● **Given task**:
Revise the part of the data that opens with the line containing "March 2026 (49, 72)" and closes with the line containing "Privacy Policy (94, 1077)", substituting "Terms of Service" for "Terms of Use" and leaving all else unchanged. Provide only those lines.

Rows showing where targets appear
□ □ □ □ □

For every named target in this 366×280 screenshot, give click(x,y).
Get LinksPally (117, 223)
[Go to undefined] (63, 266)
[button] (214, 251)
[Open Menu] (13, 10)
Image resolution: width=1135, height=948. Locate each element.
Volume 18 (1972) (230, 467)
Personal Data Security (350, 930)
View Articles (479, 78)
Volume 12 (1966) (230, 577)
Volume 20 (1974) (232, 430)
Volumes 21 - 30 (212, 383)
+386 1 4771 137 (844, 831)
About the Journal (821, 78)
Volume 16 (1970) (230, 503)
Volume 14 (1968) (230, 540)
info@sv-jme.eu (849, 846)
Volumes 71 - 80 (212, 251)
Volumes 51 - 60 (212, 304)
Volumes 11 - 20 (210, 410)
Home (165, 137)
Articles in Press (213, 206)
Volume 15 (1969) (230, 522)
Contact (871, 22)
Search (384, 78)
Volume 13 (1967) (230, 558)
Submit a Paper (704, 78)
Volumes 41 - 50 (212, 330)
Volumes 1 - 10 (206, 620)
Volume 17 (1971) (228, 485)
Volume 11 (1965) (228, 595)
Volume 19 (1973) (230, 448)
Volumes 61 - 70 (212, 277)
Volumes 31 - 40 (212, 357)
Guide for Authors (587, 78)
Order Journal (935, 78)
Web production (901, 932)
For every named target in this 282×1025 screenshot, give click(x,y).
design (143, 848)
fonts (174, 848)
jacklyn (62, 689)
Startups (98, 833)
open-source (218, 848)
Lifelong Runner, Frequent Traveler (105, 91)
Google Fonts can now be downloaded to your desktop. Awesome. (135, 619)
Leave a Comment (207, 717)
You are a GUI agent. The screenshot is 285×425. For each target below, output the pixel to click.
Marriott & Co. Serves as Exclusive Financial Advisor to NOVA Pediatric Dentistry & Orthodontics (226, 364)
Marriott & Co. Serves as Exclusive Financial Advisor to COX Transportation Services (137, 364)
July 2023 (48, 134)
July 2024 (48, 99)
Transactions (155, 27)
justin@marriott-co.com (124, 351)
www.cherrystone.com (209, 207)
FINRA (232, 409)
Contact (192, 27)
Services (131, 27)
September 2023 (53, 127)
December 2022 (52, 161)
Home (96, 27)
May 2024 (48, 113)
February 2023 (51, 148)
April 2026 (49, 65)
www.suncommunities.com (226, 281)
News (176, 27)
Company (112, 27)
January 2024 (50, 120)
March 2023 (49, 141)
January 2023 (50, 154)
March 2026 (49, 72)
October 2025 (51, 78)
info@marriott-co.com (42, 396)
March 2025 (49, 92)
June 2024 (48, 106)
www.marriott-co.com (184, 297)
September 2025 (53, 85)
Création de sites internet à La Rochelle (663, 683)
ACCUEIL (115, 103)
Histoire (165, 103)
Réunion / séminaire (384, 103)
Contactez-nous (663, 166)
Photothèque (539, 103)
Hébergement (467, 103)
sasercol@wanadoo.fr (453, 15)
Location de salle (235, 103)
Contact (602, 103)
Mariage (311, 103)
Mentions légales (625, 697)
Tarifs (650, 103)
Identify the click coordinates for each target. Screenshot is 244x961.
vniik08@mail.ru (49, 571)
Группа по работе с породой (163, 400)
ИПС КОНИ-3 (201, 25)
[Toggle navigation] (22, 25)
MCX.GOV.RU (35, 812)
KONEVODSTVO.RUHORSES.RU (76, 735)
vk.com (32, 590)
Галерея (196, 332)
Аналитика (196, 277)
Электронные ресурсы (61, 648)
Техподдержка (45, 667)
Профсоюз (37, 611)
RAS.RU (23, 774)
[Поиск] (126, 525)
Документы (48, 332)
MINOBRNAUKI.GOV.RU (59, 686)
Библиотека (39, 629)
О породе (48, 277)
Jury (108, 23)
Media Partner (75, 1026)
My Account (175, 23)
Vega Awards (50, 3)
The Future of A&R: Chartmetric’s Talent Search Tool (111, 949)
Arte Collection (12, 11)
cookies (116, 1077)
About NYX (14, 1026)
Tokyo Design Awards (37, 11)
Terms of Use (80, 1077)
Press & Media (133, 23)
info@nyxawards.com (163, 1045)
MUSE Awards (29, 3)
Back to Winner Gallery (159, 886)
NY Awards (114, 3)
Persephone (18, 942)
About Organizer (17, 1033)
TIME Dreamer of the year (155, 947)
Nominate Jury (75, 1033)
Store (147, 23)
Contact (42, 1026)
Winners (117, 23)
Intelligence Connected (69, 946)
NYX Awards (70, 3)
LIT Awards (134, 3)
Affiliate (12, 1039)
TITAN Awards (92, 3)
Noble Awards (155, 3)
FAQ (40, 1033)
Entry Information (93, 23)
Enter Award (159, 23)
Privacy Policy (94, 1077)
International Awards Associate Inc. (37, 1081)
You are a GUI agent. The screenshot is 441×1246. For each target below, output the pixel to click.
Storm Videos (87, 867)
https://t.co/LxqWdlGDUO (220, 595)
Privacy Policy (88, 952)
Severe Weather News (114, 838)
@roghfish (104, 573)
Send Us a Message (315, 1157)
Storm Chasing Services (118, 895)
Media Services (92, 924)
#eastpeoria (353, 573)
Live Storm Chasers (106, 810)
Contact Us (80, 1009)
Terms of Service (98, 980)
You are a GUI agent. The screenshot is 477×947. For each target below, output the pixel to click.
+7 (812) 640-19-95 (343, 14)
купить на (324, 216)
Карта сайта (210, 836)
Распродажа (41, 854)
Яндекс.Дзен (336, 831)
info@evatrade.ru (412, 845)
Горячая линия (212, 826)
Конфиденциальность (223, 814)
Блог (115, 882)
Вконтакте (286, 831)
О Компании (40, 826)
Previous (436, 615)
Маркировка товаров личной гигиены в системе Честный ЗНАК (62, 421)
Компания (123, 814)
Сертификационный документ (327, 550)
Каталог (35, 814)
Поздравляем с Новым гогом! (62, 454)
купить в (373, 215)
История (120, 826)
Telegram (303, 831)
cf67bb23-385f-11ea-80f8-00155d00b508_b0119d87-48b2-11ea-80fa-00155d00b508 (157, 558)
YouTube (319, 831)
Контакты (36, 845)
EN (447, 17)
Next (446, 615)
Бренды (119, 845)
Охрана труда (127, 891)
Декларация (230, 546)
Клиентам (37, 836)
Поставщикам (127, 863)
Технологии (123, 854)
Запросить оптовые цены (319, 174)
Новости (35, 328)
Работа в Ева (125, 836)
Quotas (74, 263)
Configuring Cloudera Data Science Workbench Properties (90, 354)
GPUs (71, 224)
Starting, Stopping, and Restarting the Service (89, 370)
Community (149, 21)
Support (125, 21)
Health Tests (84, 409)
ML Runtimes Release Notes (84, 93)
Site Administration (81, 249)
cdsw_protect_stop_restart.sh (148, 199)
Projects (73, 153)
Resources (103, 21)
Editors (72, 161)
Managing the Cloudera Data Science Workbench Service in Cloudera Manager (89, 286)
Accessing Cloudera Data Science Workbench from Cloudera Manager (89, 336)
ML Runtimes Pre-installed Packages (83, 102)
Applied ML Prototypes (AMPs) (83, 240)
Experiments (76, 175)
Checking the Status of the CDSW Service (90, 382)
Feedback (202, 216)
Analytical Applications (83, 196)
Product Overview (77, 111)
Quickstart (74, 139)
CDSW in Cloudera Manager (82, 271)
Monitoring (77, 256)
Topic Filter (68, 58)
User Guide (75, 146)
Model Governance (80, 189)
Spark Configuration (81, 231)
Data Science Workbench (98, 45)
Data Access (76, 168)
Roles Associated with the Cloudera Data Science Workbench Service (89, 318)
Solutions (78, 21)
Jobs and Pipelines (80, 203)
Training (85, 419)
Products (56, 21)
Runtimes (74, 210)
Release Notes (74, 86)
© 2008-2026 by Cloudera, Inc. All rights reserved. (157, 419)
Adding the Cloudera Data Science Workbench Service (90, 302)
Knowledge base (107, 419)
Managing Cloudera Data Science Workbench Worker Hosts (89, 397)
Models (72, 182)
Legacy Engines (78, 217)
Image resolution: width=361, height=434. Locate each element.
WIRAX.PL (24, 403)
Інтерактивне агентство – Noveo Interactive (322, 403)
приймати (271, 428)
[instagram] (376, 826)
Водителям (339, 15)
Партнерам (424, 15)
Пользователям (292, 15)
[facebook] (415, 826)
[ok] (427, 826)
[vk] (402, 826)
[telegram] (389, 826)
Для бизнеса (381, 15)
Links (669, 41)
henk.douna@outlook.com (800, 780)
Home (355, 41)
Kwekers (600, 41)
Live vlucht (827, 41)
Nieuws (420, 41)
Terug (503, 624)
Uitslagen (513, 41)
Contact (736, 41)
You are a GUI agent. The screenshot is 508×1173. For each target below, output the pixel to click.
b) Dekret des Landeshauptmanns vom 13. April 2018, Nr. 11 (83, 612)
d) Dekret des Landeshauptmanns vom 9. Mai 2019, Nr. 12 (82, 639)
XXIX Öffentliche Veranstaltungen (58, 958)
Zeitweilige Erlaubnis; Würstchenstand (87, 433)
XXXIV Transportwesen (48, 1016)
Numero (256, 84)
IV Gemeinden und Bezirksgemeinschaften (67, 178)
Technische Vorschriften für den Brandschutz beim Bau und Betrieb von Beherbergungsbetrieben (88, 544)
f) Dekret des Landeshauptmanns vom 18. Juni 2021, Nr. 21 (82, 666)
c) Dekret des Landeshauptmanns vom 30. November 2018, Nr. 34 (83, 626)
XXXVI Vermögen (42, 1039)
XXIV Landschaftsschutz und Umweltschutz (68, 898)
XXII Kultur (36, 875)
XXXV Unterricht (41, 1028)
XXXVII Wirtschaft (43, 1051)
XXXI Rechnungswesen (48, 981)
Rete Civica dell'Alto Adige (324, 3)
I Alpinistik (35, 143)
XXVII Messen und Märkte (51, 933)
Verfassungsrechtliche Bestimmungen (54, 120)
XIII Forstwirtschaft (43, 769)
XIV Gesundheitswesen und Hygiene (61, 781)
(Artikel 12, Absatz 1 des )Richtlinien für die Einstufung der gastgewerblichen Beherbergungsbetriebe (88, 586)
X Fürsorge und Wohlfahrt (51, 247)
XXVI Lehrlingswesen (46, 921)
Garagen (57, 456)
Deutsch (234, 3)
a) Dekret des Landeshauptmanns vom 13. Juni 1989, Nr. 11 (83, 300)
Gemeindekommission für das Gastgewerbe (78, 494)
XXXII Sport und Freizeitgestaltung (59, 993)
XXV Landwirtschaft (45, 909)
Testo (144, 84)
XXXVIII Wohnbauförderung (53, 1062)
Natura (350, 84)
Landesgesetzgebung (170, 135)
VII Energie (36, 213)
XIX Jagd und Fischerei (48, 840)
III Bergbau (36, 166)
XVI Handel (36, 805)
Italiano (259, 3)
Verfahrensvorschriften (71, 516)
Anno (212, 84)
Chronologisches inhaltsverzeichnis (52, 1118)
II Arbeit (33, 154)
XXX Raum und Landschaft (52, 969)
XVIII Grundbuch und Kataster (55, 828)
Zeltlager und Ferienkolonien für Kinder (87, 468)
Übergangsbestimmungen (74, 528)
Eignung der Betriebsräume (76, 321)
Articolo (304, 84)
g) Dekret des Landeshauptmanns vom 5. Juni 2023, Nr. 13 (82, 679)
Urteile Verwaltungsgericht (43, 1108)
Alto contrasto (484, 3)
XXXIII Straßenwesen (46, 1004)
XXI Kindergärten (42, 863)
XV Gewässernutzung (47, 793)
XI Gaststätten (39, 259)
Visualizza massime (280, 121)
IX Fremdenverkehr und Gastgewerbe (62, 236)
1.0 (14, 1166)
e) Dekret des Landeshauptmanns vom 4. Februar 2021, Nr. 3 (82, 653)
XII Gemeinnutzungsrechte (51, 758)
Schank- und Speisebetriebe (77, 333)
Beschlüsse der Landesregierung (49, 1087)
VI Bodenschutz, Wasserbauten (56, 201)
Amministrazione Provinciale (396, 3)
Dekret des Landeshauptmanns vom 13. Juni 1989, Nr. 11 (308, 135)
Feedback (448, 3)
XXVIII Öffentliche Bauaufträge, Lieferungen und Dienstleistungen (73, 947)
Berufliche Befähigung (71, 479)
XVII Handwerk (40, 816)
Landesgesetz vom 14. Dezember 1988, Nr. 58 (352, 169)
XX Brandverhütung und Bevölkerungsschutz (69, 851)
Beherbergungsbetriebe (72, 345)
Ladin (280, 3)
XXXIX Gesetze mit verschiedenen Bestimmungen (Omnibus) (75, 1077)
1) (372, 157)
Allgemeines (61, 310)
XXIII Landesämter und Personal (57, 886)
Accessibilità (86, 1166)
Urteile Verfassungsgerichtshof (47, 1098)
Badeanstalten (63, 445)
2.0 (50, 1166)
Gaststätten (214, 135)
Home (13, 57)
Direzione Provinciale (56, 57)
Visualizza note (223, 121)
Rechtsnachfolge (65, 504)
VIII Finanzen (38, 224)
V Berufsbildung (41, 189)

□ □ □ □ □

● **Final result**:
March 2026 (49, 72)
October 2025 (51, 78)
info@marriott-co.com (42, 396)
March 2025 (49, 92)
June 2024 (48, 106)
www.marriott-co.com (184, 297)
September 2025 (53, 85)
Création de sites internet à La Rochelle (663, 683)
ACCUEIL (115, 103)
Histoire (165, 103)
Réunion / séminaire (384, 103)
Contactez-nous (663, 166)
Photothèque (539, 103)
Hébergement (467, 103)
sasercol@wanadoo.fr (453, 15)
Location de salle (235, 103)
Contact (602, 103)
Mariage (311, 103)
Mentions légales (625, 697)
Tarifs (650, 103)
Identify the click coordinates for each target. Screenshot is 244x961.
vniik08@mail.ru (49, 571)
Группа по работе с породой (163, 400)
ИПС КОНИ-3 (201, 25)
[Toggle navigation] (22, 25)
MCX.GOV.RU (35, 812)
KONEVODSTVO.RUHORSES.RU (76, 735)
vk.com (32, 590)
Галерея (196, 332)
Аналитика (196, 277)
Электронные ресурсы (61, 648)
Техподдержка (45, 667)
Профсоюз (37, 611)
RAS.RU (23, 774)
[Поиск] (126, 525)
Документы (48, 332)
MINOBRNAUKI.GOV.RU (59, 686)
Библиотека (39, 629)
О породе (48, 277)
Jury (108, 23)
Media Partner (75, 1026)
My Account (175, 23)
Vega Awards (50, 3)
The Future of A&R: Chartmetric’s Talent Search Tool (111, 949)
Arte Collection (12, 11)
cookies (116, 1077)
About NYX (14, 1026)
Tokyo Design Awards (37, 11)
Terms of Service (80, 1077)
Press & Media (133, 23)
info@nyxawards.com (163, 1045)
MUSE Awards (29, 3)
Back to Winner Gallery (159, 886)
NY Awards (114, 3)
Persephone (18, 942)
About Organizer (17, 1033)
TIME Dreamer of the year (155, 947)
Nominate Jury (75, 1033)
Store (147, 23)
Contact (42, 1026)
Winners (117, 23)
Intelligence Connected (69, 946)
NYX Awards (70, 3)
LIT Awards (134, 3)
Affiliate (12, 1039)
TITAN Awards (92, 3)
Noble Awards (155, 3)
FAQ (40, 1033)
Entry Information (93, 23)
Enter Award (159, 23)
Privacy Policy (94, 1077)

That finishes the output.